» **TO BE DONE**:
#1 Please answer these questions about the memorial passage below, one line each:
(a) What had the writer written the night of the memorial and the day after it?
(b) Who read a poem at the memorial?
(c) According to the first line of the poem, what is hard?
#2 Pick up the memorial passage below after its last line and carry it on.

» **SELECTED PASSAGE**:
================

Going through some old files, looking for something. What I find is this  - some passages I had written the night of your memorial, and the day after it. I'd forgotten now, who was there, what was said, who I was. I'm afraid of the things I have forgotten, the things that would be so useful and important now. I feel like I'm at a crossroads, though a long and slow one: there are important and powerful, real and true things back there in all those words, all those things that happened and were felt. I live without them now. Until they come back, circling back sometimes. What did I write for me, and is it important to go back and look? Or am I supposed to walk on from it, to hear what gets written now.

This poem here below, I had forgotten. Joan read it at your memorial; I read this in my notes. This is where I am these days, this is where I live - the knife sharp and dull, and a long clenched fist unfurling.

To Have Without Holding
Marge Piercy

Learning to love differently is hard,
love with the hands wide open, love
with the doors banging on their hinges,
the cupboard unlocked, the wind
roaring and whimpering in the rooms
rustling the sheets and snapping the blinds
that thwack like rubber bands
in an open palm.

================

» **DATASET SECTION**:
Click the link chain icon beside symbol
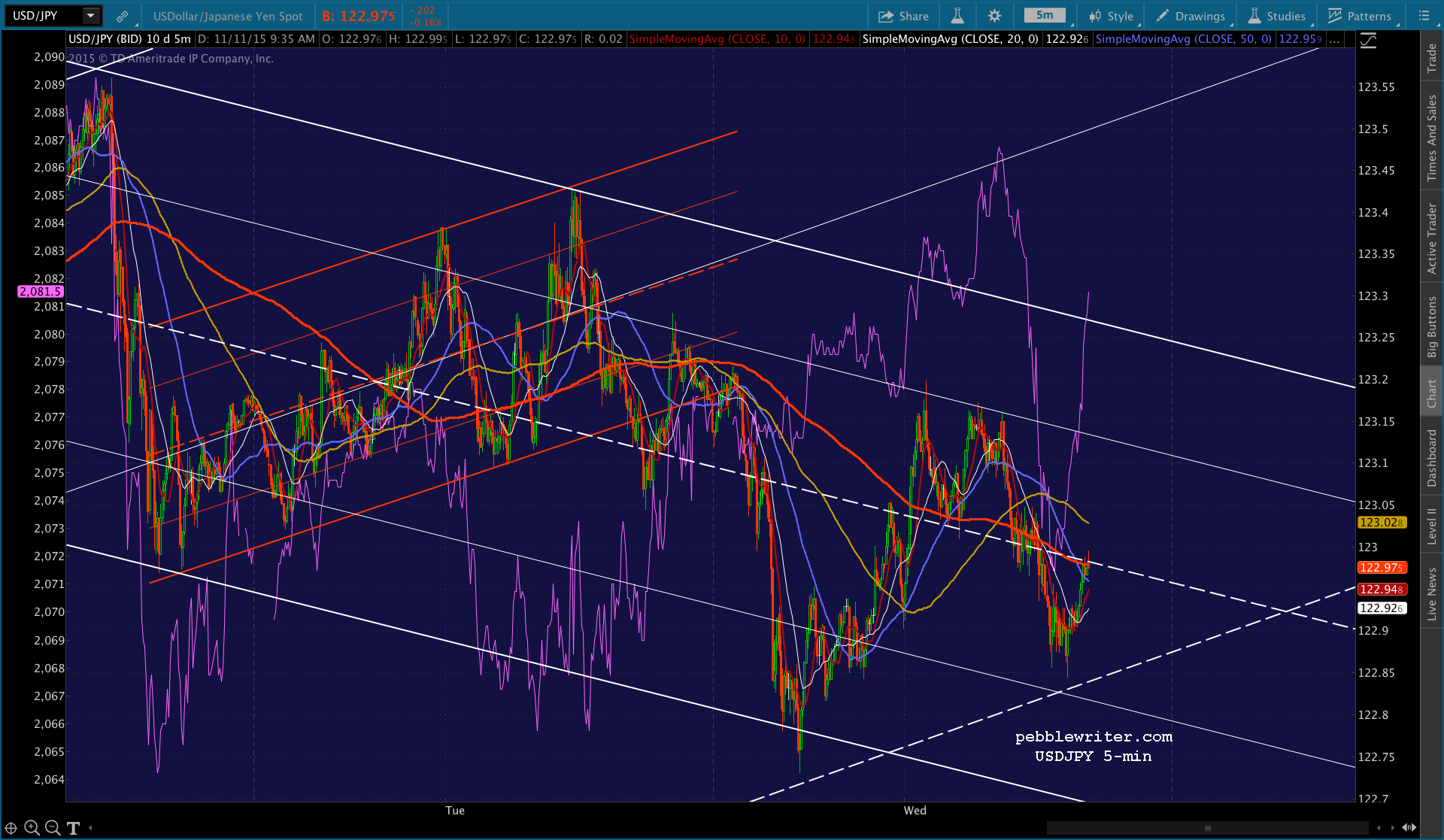The width and height of the screenshot is (1444, 840). pos(122,16)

================

» **RESULTS FOR EACH TASK**:
#1
(a) Some passages.
(b) Joan.
(c) Learning to love differently.

#2
It hurts to love wide open
stretching the muscles that feel
as if they are made of wet plaster,
then of blunt knives, then
of sharp knives.

It hurts to thwart the reflexes
of grab, of clutch; to love and let
go again and again. It pesters to remember
the lover who is not in the bed,
to hold back what is owed to the work
that gutters like a candle in a cave
without air, to love consciously,
conscientiously, concretely, constructively.

I can't do it, you say it's killing
me, but you thrive, you glow
on the street like a neon raspberry,
You float and sail, a helium balloon
bright bachelor's button blue and bobbing
on the cold and hot winds of our breath,
as we make and unmake in passionate
diastole and systole the rhythm
of our unbound bonding, to have
and not to hold, to love
with minimized malice, hunger
and anger moment by moment balanced.